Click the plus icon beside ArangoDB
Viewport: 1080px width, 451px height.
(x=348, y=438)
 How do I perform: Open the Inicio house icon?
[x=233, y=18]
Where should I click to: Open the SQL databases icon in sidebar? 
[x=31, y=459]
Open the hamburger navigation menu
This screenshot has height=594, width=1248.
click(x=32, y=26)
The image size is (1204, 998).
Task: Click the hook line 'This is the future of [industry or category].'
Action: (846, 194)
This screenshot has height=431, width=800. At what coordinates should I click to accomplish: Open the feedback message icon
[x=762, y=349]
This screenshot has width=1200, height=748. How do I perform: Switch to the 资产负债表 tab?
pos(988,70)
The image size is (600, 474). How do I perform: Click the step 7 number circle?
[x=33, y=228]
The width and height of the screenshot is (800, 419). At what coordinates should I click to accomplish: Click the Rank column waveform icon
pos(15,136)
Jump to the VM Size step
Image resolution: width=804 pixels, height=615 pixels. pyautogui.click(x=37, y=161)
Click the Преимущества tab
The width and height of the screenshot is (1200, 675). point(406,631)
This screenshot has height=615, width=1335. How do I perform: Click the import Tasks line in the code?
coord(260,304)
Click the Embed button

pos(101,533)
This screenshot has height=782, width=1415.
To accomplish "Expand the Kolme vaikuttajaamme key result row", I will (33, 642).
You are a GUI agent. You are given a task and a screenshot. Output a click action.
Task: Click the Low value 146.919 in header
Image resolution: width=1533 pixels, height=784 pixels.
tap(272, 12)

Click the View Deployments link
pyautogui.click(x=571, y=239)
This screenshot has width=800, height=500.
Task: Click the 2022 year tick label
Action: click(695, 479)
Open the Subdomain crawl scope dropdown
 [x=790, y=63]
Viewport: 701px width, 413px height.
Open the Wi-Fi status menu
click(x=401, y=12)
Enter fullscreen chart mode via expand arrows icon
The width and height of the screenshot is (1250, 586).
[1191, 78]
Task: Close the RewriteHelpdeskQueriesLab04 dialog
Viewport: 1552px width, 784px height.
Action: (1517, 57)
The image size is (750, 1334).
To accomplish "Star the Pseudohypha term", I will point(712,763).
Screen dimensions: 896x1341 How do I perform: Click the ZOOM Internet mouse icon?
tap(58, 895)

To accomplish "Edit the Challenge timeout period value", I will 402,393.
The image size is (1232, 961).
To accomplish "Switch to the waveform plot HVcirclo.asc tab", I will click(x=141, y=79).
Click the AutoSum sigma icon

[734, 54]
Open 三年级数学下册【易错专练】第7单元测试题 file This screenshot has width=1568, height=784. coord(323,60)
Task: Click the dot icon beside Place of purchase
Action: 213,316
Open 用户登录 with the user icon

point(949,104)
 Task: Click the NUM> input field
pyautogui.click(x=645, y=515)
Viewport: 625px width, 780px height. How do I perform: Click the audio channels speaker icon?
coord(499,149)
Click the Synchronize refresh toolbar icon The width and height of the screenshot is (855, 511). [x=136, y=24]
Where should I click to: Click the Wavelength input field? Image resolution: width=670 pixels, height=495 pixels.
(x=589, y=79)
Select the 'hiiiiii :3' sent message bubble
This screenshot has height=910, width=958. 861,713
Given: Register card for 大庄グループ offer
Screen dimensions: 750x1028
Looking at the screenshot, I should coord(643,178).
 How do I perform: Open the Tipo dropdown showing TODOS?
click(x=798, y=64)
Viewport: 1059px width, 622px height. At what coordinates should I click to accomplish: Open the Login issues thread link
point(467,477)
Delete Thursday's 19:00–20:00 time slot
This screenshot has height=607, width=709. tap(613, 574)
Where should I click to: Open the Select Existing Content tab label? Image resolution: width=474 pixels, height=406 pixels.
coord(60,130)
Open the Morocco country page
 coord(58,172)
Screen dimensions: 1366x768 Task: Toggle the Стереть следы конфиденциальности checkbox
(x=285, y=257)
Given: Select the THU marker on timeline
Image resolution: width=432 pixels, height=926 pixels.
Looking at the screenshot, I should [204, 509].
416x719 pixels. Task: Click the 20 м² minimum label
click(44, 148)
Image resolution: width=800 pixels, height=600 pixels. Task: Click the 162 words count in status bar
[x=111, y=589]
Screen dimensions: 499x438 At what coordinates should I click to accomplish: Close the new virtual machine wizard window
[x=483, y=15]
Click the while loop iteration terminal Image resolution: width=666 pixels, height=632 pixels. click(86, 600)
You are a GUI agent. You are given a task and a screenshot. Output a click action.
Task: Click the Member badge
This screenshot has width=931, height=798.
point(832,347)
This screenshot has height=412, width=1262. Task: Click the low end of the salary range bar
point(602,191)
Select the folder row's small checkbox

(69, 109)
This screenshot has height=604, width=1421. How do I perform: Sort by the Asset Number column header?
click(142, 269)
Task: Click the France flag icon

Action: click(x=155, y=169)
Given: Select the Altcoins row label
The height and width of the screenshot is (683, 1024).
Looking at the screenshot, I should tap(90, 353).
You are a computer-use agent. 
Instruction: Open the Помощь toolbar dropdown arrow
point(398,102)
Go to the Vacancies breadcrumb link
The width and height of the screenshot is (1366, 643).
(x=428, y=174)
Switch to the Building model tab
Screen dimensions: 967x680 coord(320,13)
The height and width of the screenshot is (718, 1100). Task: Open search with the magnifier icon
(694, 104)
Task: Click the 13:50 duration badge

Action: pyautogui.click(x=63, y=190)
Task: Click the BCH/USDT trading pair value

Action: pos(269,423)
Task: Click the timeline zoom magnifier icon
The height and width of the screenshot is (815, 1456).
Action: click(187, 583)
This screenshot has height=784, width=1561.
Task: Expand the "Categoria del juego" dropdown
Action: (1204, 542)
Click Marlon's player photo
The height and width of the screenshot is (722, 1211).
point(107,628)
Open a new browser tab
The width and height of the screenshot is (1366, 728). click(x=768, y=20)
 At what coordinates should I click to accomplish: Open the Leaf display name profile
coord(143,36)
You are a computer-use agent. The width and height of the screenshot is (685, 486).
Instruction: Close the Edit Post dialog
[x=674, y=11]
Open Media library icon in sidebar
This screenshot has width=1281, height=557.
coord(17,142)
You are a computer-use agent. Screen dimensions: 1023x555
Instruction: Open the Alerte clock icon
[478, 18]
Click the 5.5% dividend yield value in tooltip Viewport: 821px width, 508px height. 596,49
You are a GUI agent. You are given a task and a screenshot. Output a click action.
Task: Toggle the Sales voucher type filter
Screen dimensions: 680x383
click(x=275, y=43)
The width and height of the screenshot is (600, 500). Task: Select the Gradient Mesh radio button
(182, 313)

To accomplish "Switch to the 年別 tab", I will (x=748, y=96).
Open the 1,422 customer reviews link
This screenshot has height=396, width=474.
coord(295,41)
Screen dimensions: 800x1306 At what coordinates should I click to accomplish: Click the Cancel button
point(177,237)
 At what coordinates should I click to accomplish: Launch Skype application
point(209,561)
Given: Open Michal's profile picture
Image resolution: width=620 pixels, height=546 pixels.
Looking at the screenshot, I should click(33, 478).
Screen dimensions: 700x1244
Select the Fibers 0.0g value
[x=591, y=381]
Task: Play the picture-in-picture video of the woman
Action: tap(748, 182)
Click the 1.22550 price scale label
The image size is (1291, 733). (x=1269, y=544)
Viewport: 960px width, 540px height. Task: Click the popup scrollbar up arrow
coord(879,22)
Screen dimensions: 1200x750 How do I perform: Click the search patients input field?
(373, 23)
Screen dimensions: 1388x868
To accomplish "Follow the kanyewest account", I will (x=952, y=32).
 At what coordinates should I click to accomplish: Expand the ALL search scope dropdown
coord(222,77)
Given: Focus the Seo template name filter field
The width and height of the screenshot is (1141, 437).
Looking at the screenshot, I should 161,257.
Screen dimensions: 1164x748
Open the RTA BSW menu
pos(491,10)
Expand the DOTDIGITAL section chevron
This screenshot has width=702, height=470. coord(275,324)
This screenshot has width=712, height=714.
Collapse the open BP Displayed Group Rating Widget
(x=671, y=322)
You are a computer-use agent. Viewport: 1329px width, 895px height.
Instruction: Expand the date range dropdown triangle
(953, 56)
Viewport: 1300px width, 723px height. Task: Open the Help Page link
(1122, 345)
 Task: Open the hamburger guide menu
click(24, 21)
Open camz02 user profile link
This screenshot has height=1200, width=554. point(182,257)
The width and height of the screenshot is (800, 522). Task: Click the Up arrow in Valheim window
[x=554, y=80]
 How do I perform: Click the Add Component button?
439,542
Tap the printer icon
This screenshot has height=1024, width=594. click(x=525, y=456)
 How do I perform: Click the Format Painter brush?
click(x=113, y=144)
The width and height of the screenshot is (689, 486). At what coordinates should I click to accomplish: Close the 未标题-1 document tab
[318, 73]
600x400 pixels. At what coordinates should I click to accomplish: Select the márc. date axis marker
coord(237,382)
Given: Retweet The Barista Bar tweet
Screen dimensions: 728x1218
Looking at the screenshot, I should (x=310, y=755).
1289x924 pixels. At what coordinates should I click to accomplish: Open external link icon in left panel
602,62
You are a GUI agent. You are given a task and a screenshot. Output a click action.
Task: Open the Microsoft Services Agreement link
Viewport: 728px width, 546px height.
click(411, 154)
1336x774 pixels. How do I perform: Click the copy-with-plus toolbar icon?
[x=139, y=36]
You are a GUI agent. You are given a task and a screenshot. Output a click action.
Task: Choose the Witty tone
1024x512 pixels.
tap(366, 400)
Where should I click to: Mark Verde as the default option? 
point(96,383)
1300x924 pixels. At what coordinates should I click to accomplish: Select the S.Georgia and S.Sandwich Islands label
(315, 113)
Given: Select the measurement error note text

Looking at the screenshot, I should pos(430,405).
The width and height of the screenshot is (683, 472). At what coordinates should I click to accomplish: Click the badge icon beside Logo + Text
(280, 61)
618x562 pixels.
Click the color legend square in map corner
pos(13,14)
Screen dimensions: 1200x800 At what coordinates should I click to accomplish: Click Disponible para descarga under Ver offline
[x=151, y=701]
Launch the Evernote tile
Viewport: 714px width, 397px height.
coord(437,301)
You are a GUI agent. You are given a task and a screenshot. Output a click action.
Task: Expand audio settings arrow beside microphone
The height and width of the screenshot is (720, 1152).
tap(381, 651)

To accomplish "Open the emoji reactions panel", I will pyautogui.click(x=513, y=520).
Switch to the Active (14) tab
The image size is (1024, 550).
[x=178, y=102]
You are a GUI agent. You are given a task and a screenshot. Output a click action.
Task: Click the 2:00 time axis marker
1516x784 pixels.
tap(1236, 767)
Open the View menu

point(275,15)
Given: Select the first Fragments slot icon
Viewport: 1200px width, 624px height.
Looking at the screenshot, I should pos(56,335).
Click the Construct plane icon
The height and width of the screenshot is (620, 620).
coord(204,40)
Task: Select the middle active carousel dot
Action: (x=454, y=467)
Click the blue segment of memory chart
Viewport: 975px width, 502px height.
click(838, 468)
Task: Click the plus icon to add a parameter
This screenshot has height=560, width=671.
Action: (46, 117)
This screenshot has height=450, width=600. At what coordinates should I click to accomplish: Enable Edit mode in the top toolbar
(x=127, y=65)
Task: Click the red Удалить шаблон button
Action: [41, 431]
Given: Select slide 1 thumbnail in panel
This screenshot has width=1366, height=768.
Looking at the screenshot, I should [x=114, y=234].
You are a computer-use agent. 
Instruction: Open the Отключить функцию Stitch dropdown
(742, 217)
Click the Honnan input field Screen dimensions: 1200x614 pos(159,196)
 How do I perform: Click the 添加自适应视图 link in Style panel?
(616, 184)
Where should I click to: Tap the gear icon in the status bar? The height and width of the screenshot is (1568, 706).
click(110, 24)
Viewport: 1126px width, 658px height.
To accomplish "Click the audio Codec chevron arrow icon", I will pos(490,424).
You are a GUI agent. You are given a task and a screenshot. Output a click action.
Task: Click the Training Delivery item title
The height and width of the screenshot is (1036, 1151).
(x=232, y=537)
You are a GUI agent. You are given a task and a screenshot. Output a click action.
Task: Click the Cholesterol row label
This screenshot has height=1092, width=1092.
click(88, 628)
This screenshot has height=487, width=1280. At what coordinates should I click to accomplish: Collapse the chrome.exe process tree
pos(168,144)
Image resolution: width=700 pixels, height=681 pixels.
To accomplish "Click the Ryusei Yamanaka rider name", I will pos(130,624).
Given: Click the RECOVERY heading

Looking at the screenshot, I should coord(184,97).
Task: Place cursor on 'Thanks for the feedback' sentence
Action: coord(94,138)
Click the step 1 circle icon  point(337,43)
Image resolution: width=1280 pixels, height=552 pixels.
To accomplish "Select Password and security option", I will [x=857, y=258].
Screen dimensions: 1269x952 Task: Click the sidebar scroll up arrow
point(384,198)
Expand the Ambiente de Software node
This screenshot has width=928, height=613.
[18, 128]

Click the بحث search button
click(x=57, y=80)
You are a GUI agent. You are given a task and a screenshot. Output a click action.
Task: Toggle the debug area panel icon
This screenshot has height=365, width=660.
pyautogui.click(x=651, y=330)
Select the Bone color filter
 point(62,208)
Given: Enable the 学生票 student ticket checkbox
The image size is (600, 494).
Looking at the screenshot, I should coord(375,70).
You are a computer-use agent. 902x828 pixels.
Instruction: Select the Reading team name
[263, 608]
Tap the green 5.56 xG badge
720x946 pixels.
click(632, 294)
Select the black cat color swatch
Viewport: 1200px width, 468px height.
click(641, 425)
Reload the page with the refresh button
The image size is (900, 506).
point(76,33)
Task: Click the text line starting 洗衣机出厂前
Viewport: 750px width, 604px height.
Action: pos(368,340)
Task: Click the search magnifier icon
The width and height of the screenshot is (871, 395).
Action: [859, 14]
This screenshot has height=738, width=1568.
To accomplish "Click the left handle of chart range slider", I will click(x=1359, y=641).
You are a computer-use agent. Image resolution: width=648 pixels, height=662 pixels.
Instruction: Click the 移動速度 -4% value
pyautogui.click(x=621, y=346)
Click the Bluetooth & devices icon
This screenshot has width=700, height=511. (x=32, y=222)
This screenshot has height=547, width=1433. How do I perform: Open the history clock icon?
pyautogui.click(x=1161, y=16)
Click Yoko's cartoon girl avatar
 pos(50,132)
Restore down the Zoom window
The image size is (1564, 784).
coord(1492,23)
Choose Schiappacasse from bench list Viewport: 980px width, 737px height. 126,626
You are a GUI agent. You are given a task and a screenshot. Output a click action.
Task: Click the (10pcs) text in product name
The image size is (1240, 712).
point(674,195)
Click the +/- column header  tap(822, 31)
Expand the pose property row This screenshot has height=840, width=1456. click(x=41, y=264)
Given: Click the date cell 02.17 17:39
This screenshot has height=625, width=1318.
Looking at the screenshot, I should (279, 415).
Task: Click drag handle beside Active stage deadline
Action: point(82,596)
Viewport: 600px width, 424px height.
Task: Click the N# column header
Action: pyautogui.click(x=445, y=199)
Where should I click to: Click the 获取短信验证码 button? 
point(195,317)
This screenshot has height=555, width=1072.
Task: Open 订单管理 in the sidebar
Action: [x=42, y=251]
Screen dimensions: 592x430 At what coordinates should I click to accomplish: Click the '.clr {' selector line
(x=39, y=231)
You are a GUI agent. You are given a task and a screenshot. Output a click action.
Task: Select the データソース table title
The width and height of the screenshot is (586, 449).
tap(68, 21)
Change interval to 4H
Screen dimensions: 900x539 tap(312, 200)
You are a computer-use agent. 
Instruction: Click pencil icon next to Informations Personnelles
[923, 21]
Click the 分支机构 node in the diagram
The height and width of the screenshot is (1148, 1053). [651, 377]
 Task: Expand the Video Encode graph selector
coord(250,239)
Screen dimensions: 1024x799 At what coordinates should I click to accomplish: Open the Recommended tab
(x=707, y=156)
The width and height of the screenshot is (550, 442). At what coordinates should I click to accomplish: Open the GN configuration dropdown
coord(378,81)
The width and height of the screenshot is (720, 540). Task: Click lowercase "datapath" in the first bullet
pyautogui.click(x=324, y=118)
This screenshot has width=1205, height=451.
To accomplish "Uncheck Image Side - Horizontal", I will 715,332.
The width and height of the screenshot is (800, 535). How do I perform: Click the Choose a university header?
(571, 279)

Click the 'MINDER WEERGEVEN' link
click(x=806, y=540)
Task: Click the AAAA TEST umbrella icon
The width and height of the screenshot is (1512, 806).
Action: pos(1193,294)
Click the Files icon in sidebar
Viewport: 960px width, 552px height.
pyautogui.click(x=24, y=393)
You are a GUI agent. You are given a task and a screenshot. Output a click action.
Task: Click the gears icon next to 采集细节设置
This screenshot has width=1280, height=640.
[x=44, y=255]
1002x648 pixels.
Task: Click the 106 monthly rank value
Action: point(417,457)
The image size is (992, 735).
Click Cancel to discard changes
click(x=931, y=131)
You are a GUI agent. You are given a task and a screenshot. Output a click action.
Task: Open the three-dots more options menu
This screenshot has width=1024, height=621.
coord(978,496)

════════════════

§ What you have to do
Extract from the material all lines containing the string "refresh".

§ Response for this exercise
Click the Synchronize refresh toolbar icon The width and height of the screenshot is (855, 511). [x=136, y=24]
Reload the page with the refresh button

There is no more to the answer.